TASK: Rewrite the listing below as a two-column CSV with the headers "instruction" and "reply". Give one row per item: its text and its answer, each in a single quoted field with line breaks turned into spaces. Leave out the pictures.
□ □ □ □
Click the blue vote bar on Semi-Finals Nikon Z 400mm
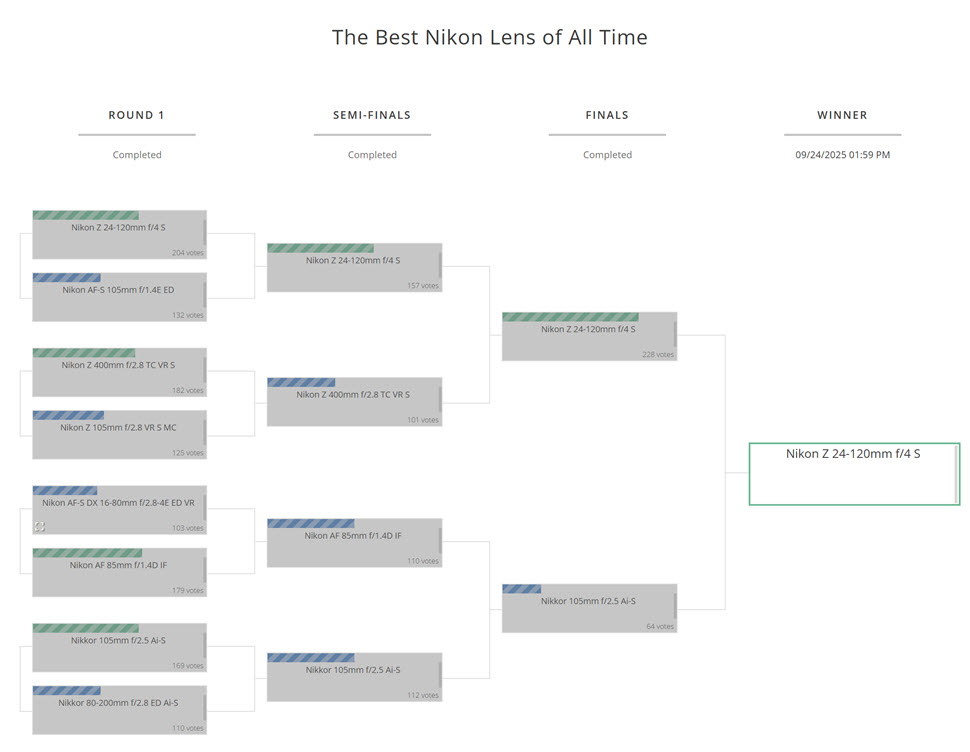Image resolution: width=970 pixels, height=752 pixels. (x=301, y=382)
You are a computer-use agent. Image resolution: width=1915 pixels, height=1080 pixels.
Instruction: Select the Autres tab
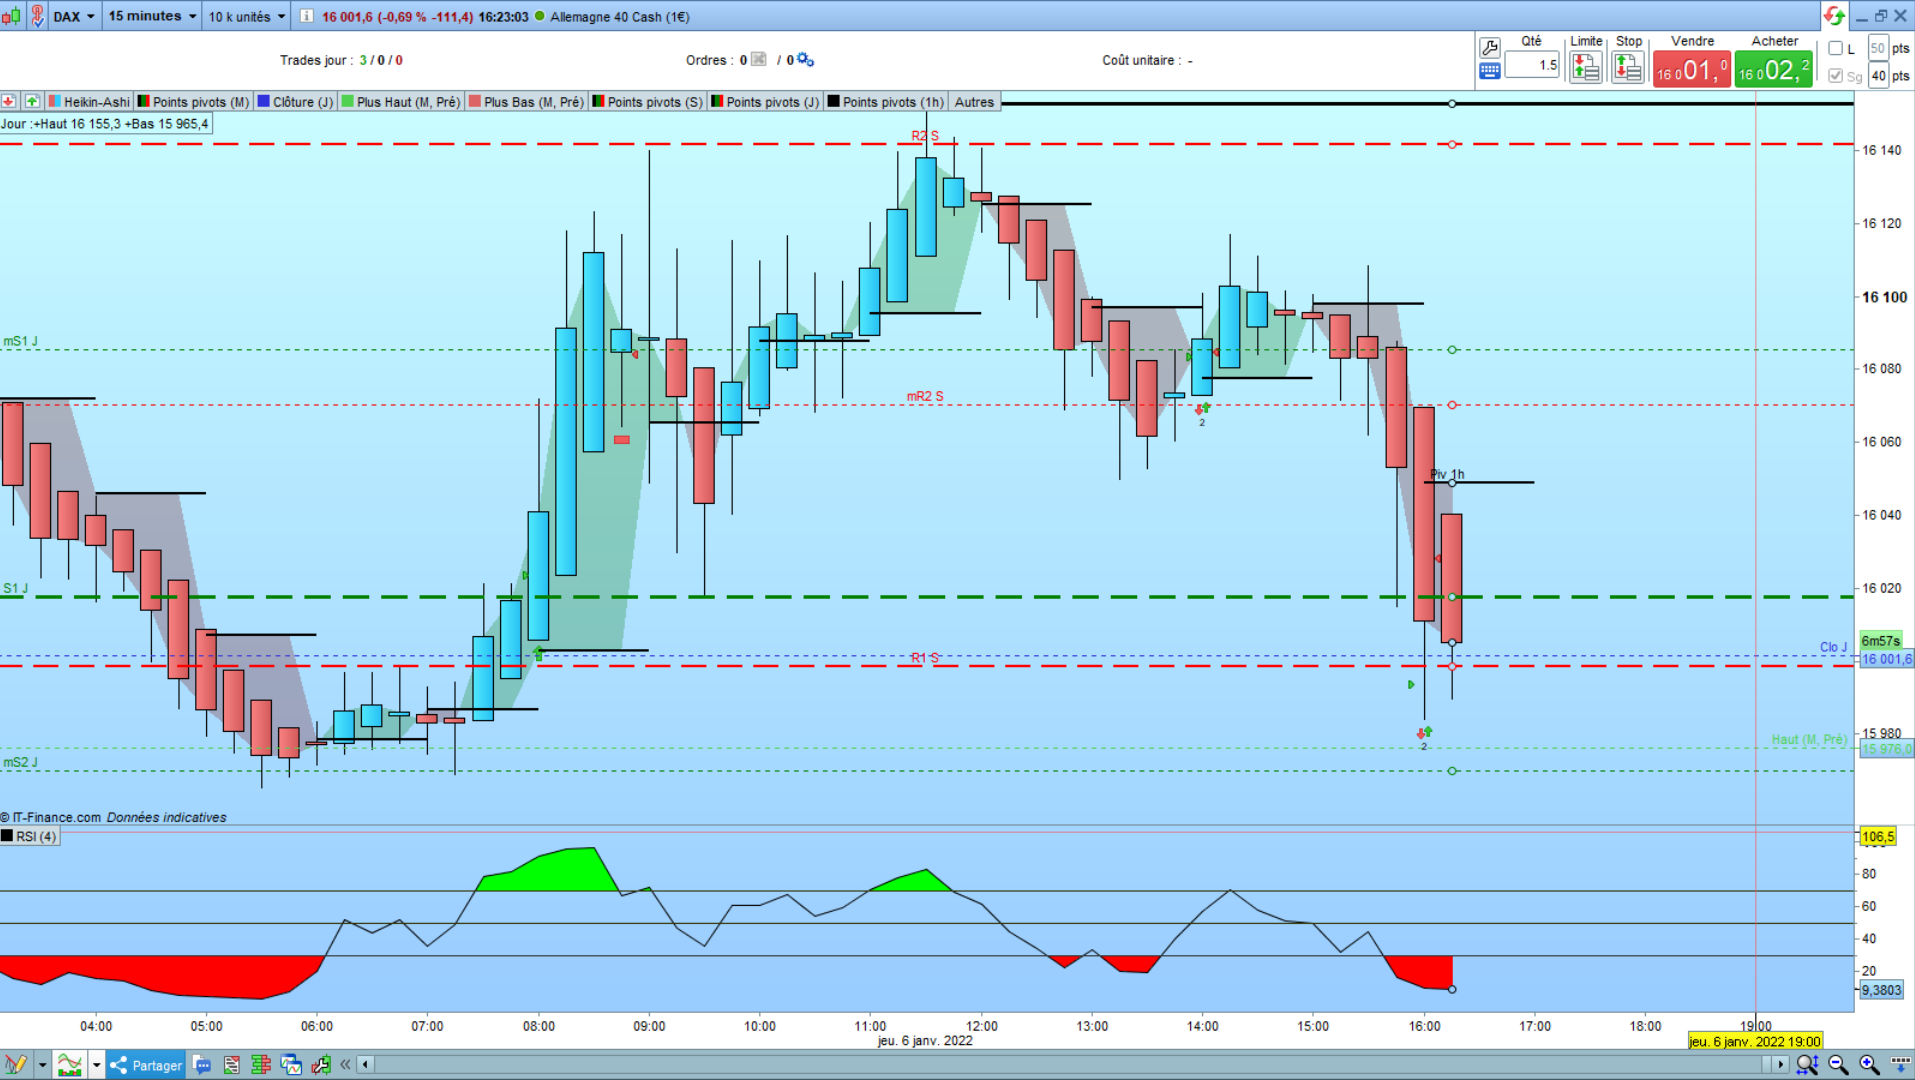tap(974, 102)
□ □ □ □
FINISHED TASK:
instruction,reply
"Click the blue vote bar on Semi-Finals Nikon Z 400mm","Image resolution: width=970 pixels, height=752 pixels. (x=301, y=382)"
"You are a computer-use agent. Image resolution: width=1915 pixels, height=1080 pixels. Instruction: Select the Autres tab","tap(974, 102)"